Empire médiatique : bras armé du Groupe Bolloré

En France, Bolloré fait partie de la caste des 10 milliardaires qui ont la mainmise sur les médias. Pilier de la France-Afrique et grand ami de Sarkozy, Vincent Bolloré possède Canal+ via Vivendi, Cnews, Direct8, D17, Direct Matin, Dailymotion.

Une parfaite mais illégale concentration. Bolloré possède aussi l’agence de communication Havas, la 6è au monde. Dans un contexte où les médias sont partout en crise, économiquement parlant, même si ça ne rapporte pas forcément, posséder un groupe de presse confère à son possédant de l’influence pour sanctuariser ses affaires, servir les intérêts de ses clients, partenaires privés, voire influencer l’Etat.

D’ailleurs Bolloré a interdit, en 2015 sur Canal+, la diffusion d’une enquête documentaire intitulée « Un ami qui vous veut du bien» réalisé sur le crédit mutuel dont le patron fait de l’évasion fiscale. Bolloré est dans une relation d’affaires avec le Crédit mutuel.

Nicolas Vescovacci et Jean-Pierre Canet qui ont participé à cette enquête ont d’ailleurs par la suite mené une autre enquête sur Vincent Bolloré en personne, livre qui n’était pas non plus à son goût dont il a tenté d’empêcher la parution en vain. «Vincent tout puissant : l’enquête que Bolloré a voulue empêcher».

En 2015 déjà, lorsque Bolloré rachète Canal+, il faut supprimer certaines émissions comme Les Guignols de l’info, le Grand journal.

Très implanté sur le continent africain, l’essentiel des 3 milliards d’euros de chiffre d’affaires que fait le groupe Bolloré est tiré de ses opérations en Afrique. Si des soupçons pesaient sur le modus operandi du puissant homme d’affaires breton, il semblait difficile jusqu’ici de les prouver.

Mais vraisemblablement la justice française, qui menait méticuleusement ses enquêtes, a désormais des preuves irréfutables de mauvaises pratiques de l’homme d’affaires en Afrique.

L’irruption de Bolloré bloque le chemin de fer Cotonou-Niamey

Omniprésent en Afrique de l’Ouest, le Groupe Bolloré, à travers Bolloré Africa Logistics, gère le stockage et le transport des marchandises. A lui seul, le groupe gère directement une dizaine de terminaux à conteneurs dont ceux de Conakry et du Togo, objet de sa mise en examen. Aussi, le groupe gère-t-il 16 terminaux à conteneurs via des partenariats publics-privés comme le mentionne la British Broadcasting Corporation (BBC).

*EXERCICES À FAIRE:*
**1)** Dressez la liste des médias que Vincent Bolloré possède selon le premier paragraphe de l'extrait, celui qui suit le titre.
**2)** Recopiez le passage de l'extrait compris entre « Nicolas Vescovacci et » et « le Grand journal. », ces deux segments inclus.
Les données ci-dessous forment un matériau indépendant de l'extrait.

(Lignes indiquant où figurent les cibles)
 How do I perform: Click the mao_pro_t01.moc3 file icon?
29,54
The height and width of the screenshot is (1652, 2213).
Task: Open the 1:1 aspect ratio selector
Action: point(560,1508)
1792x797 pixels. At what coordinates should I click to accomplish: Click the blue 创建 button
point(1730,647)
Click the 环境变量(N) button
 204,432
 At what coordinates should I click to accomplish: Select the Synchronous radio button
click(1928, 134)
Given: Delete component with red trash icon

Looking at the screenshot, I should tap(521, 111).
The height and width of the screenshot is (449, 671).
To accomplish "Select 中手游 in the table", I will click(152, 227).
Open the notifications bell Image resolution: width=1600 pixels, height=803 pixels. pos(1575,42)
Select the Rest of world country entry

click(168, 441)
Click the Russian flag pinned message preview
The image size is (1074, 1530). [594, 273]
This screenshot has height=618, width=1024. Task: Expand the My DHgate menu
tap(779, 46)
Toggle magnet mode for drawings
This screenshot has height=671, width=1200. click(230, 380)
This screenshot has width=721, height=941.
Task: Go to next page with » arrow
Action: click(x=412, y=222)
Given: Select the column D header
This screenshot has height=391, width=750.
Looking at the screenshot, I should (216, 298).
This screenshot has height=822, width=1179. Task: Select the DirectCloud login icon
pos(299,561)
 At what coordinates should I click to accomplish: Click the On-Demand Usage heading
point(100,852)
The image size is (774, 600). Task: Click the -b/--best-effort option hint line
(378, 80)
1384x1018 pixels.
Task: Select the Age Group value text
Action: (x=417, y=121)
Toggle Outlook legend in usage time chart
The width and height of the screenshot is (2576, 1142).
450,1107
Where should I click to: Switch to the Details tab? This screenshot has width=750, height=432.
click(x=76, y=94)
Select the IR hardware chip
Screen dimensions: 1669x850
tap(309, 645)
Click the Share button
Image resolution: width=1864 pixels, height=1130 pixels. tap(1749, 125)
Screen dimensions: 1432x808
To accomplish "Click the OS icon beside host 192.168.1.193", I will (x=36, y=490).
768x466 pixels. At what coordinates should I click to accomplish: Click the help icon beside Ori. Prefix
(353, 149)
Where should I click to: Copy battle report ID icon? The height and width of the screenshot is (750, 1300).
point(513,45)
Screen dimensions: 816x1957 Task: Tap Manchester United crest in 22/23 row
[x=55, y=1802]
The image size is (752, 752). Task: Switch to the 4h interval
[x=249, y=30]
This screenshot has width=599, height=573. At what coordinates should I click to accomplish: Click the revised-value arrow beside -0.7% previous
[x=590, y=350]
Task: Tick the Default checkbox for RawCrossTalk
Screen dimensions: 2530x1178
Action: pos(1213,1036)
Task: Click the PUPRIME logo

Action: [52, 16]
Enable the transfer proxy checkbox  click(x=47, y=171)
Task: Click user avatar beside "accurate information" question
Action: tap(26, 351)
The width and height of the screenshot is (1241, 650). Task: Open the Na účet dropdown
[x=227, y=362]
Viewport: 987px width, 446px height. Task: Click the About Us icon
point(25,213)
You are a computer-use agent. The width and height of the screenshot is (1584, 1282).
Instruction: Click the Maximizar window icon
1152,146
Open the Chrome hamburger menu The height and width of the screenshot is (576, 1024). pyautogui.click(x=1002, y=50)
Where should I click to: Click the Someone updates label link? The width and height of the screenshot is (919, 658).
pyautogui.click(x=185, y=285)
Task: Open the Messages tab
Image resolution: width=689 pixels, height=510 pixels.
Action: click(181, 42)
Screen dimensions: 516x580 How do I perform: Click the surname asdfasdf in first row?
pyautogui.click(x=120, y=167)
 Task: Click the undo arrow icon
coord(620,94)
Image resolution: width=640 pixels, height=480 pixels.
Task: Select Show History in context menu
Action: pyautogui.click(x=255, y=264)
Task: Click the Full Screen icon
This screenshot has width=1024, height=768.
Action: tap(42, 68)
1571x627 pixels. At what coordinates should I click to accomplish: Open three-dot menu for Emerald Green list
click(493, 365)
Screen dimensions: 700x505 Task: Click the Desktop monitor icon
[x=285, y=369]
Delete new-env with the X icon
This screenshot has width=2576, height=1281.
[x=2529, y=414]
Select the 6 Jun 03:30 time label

*CORRIGÉS PROPOSÉS:*
**1)** Canal+ (via Vivendi), Cnews, Direct8, D17, Direct Matin, Dailymotion.

**2)**
Nicolas Vescovacci et Jean-Pierre Canet qui ont participé à cette enquête ont d’ailleurs par la suite mené une autre enquête sur Vincent Bolloré en personne, livre qui n’était pas non plus à son goût dont il a tenté d’empêcher la parution en vain. «Vincent tout puissant : l’enquête que Bolloré a voulue empêcher».

En 2015 déjà, lorsque Bolloré rachète Canal+, il faut supprimer certaines émissions comme Les Guignols de l’info, le Grand journal.